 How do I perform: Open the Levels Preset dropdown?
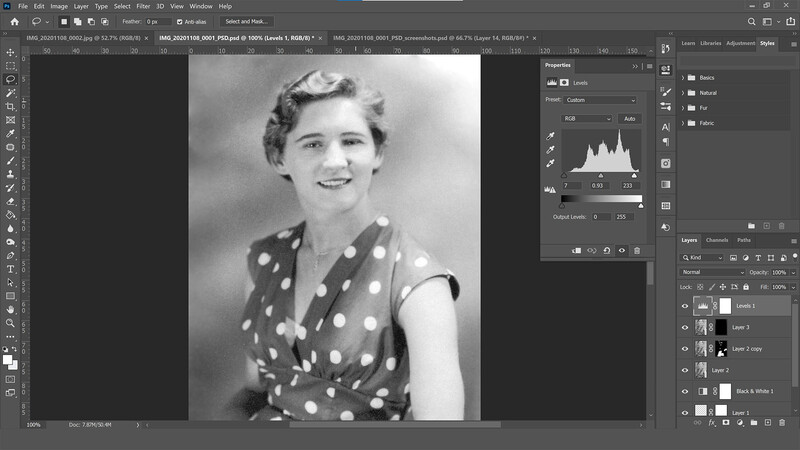[x=601, y=100]
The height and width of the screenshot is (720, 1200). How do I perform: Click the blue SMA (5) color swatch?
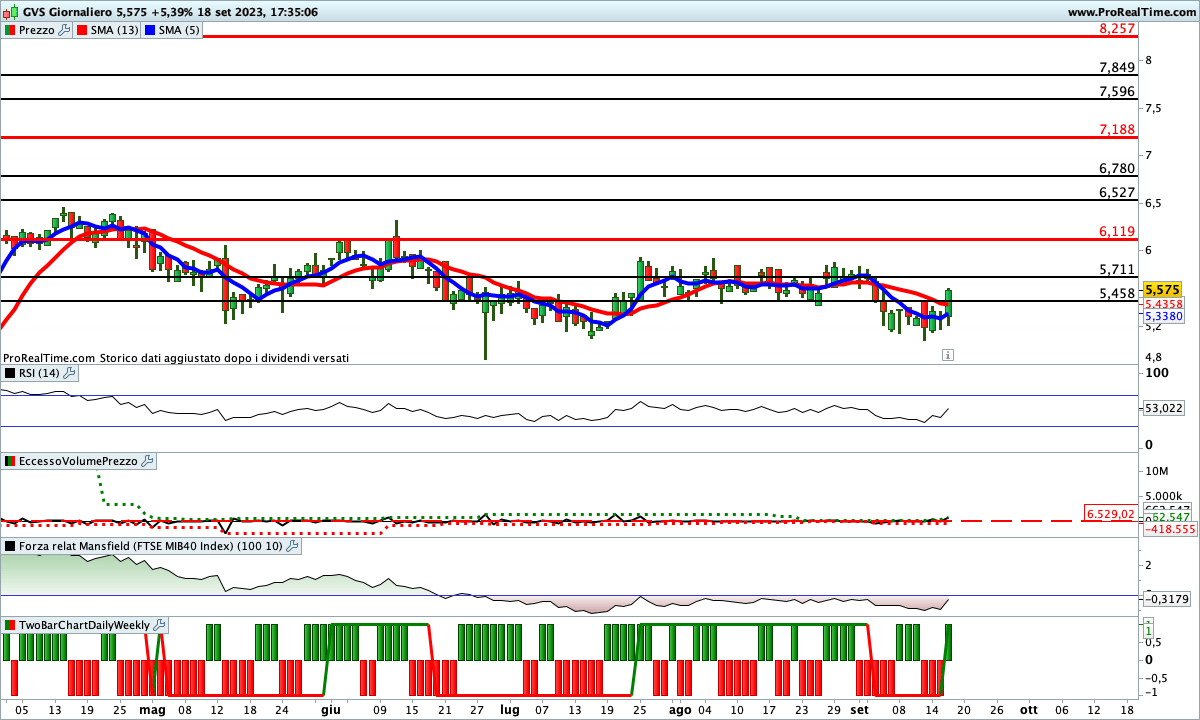(151, 30)
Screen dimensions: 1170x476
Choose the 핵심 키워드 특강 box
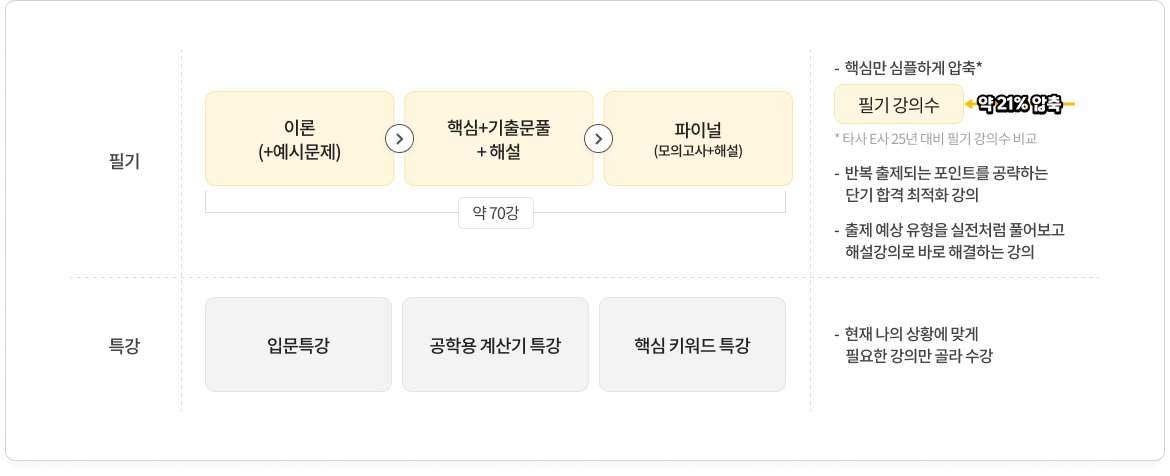point(692,345)
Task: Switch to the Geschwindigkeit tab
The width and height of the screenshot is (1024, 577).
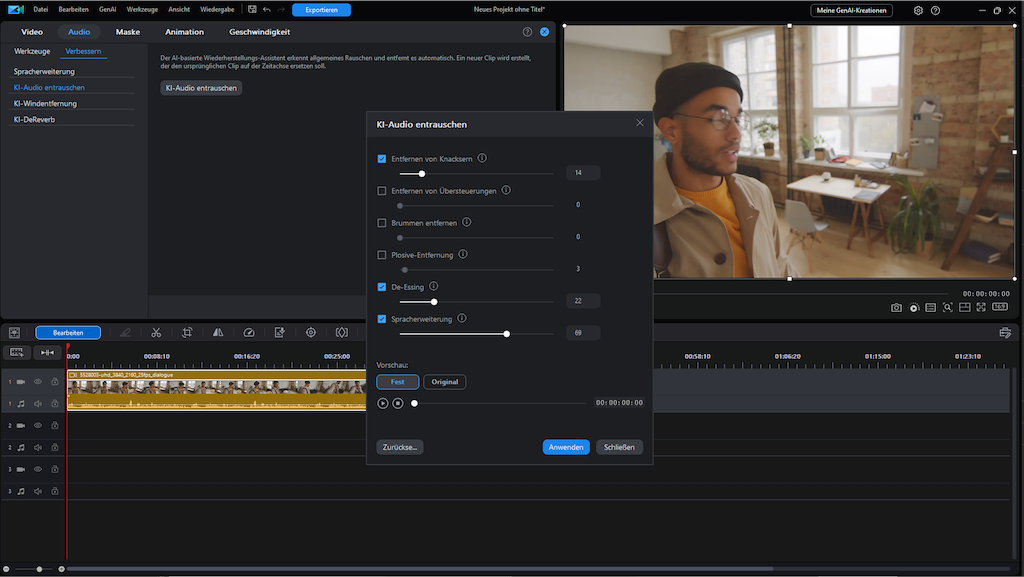Action: point(259,32)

- What is needed -
The pictures are not wanted, but every line of the listing should be duplicated exactly.

- Response below -
 How do I perform: Open the Levels Preset dropdown?
[x=601, y=100]
The height and width of the screenshot is (720, 1200). How do I perform: Click the blue SMA (5) color swatch?
(151, 30)
Screen dimensions: 1170x476
Choose the 핵심 키워드 특강 box
point(692,345)
Task: Switch to the Geschwindigkeit tab
The width and height of the screenshot is (1024, 577).
Action: point(259,32)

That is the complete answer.